Take Notes
Soho’s been buzzing for hours, Trafalgar Square’s already tourist-thronged and Charing Cross Road hums with traffic as I freewheel lazily down St Martin’s Lane, lock my battered yellow bike to a post and saunter across the street to Notes, a pleasantly airy café next door to the Coliseum. Three stubbly sexagenarians in open-necked shirts sit on the bench outside, bottles of beer in hand (though it’s probably just artisanal lemonade), a sight straight from a village square in the mezzogiorno. Before I can figure it out, Daniel Hahn swings round the corner from my right and Lawrence Schimel strides down the street to greet us.
We enter together.
Notes is the ideal place for a mid-morning meeting, as this eastern spur of the West End slowly stirs from slumber, yawns widely, stretches, and contemplates the possibility of rising before noon. They’re as deadly serious about their coffee as they are about the bulging demi-baguettes and basement music/movie store. I can’t vouch for the latter, but my mozzarella and basil stuffed croissant was pleasant enough, despite the whole concept being slightly bizarre – if you’re going to stick anything inside a croissant, then really it should just be more butter.
My cortado (a short milky coffee best described as a cross between macchiato and café au lait) was quite drinkable, though a tad too foamy. Still, my friend Darren will be pleased to hear that there’s at least one place in this unfair city that makes a decent attempt at a cortado and calls it as such. Darren spent a year and a half in Barcelona and returned quite unwilling to drink his coffee any other way. It’s been a year now, and the best all-round solution he’s managed to find is to order an espresso with hot unfrothed milk on the side. He also developed a sinful taste for cured porcine products, but that’s another story, and anyway I’m partly to blame for bringing him over to the dark side (where we “bad Jews” hang) by once convincing him (and myself) that lomo de cinta was anything other than pork tenderloin, despite my wielding a Catalan/French dictionary that very clearly gave the definition as échine de porc. In our defence, we were famished, having braved a death-defying descent of Pedraforca mountain in the Sierra del Cadi range of the Catalonian Pre-Pyrenees (the ascent itself was merely exhausting).
But I digress.
Daniel and Lawrence know pretty much everyone worth knowing in the discreet yet complex milieu of literary translation. So it’s like a meeting between the heads of two mafia families, the capi di tutti capi!

### SOURCE MATERIAL
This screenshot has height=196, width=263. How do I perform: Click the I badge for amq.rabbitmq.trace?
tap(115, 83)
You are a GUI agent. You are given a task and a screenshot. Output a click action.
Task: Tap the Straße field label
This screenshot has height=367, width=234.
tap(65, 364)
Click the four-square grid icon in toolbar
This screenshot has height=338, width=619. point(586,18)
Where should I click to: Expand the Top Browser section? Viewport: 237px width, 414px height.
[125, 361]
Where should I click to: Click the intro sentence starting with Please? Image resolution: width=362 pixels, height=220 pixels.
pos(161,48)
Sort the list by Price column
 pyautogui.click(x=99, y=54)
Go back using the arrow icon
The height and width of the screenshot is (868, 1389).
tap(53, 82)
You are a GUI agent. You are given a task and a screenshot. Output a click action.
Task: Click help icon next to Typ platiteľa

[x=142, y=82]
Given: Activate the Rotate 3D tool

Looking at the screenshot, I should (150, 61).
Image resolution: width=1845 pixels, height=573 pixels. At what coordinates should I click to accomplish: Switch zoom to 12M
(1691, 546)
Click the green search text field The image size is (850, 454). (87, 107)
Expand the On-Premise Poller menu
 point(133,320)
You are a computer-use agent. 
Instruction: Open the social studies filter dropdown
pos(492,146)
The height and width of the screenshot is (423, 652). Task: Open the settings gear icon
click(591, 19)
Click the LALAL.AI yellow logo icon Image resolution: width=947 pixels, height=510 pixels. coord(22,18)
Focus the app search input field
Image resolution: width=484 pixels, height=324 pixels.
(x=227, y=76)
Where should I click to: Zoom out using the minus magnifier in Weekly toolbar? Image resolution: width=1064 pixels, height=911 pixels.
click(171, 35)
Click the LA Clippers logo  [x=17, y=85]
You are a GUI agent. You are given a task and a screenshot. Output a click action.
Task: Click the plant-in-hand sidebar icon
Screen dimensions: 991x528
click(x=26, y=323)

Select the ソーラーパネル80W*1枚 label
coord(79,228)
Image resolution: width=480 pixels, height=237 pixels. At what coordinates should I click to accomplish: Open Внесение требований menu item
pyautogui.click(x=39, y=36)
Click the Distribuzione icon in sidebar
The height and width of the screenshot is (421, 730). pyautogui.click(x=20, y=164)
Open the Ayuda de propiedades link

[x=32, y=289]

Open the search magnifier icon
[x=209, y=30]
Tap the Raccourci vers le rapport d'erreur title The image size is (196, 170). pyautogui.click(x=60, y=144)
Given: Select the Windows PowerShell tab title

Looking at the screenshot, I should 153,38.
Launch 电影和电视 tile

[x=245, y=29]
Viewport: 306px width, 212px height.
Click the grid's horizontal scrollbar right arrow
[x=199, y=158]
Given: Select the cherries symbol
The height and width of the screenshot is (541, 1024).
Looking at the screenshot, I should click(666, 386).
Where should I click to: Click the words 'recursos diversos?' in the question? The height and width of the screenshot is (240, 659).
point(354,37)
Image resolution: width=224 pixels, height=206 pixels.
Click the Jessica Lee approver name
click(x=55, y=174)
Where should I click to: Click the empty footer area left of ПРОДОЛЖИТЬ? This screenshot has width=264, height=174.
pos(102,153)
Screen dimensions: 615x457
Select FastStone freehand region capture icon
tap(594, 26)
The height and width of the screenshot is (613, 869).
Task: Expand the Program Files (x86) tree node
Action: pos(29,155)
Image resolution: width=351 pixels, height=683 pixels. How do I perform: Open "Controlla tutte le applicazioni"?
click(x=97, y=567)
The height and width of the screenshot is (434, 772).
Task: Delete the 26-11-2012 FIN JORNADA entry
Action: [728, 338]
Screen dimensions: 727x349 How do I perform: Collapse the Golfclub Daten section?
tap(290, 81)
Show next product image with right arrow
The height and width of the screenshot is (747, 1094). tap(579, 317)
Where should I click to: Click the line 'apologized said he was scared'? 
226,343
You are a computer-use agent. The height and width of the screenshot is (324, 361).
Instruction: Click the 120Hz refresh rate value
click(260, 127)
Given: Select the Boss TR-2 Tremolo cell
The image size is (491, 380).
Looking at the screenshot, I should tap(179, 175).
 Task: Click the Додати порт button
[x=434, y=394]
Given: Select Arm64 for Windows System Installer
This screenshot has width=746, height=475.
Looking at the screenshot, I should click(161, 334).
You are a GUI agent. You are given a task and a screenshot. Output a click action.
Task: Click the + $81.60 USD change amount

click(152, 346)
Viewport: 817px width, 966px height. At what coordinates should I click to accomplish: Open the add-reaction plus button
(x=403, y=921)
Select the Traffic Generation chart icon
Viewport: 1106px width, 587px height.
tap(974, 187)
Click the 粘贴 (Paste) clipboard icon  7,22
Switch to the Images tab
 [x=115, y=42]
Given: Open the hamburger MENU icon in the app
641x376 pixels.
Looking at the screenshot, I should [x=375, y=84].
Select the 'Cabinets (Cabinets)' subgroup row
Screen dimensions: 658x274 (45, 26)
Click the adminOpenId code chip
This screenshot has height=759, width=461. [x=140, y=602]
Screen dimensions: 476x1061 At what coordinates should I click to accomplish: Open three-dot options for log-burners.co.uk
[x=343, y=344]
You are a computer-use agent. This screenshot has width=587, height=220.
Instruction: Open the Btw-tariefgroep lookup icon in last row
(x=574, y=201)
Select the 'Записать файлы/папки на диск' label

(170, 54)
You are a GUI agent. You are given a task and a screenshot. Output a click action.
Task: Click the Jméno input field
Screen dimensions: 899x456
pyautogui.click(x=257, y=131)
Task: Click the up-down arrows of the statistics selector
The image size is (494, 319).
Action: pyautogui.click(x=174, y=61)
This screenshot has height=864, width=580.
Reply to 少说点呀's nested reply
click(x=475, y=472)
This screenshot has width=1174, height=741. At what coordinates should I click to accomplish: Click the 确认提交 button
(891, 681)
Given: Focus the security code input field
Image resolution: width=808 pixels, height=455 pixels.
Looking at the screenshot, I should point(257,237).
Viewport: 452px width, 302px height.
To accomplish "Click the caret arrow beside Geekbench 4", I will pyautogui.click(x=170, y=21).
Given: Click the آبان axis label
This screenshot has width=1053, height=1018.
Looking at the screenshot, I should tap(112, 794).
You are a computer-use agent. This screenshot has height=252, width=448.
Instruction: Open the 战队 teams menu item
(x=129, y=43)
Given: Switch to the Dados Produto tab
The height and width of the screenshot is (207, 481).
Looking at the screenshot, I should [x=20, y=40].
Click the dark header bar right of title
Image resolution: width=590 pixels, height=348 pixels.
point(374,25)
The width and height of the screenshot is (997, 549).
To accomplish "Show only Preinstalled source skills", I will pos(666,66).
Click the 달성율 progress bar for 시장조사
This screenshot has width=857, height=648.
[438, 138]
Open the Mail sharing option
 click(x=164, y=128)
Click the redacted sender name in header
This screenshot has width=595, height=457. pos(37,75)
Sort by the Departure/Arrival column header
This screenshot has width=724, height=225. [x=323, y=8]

### PROBLEMS TO WORK ON
1. Write out the passage of the Notes café article above, starting with "But I digress." and going on through "di tutti capi!".
2. According to the Notes café article, what building is the café next door to?
3. Carry on the Notes café article from the point where it stops.

### RESPONSES IN ORDER
1.
But I digress.
Daniel and Lawrence know pretty much everyone worth knowing in the discreet yet complex milieu of literary translation. So it’s like a meeting between the heads of two mafia families, the capi di tutti capi!

2. The Coliseum.

3.
Looking at their youthful faces and casual attire, you wouldn’t guess that Daniel is a former Chair of the Translators’ Association and laureate of the 2007 Independent Foreign Fiction Prize for his translation from the Portuguese of José Eduardo Agualusa’s novel The Book of Chameleons, and it seems almost incongruous when Madrid-based Lawrence casually lets slip that he’s authored or edited over 100 books (and counting), only switching focus to translation a few years ago.
Daniel “lives” in Brighton, but seems to be perpetually on the road, and blessed with an energy and apparent scorn for sleep that makes me wonder if he might actually be from the future. His optimism is so infectious it should carry a health warning.
Lawrence’s obsession with the acquiring and reading of books (let alone their writing and publishing) seems almost pathological, yet he’s far from the owlish introvert of stereotype. He doesn’t present as bookish, is open and engaging, with a strangely relaxed intensity.
I think he may also be from the future.
They both laugh a lot.
I like that.
Time to head back to the bar for another cortado.
Poised against the counter stands a lithe figure dressed entirely in black, her clothes a concatenation of cuts and textures, from baggy to quilted to slashed, festooned with chains and ornaments, like a mash-up of Dietrich and a Gothic Harlequino, her face that of a picture perfect painted Dresden Doll, but you know they broke her mould back at the factory of coin-operated boys and girls.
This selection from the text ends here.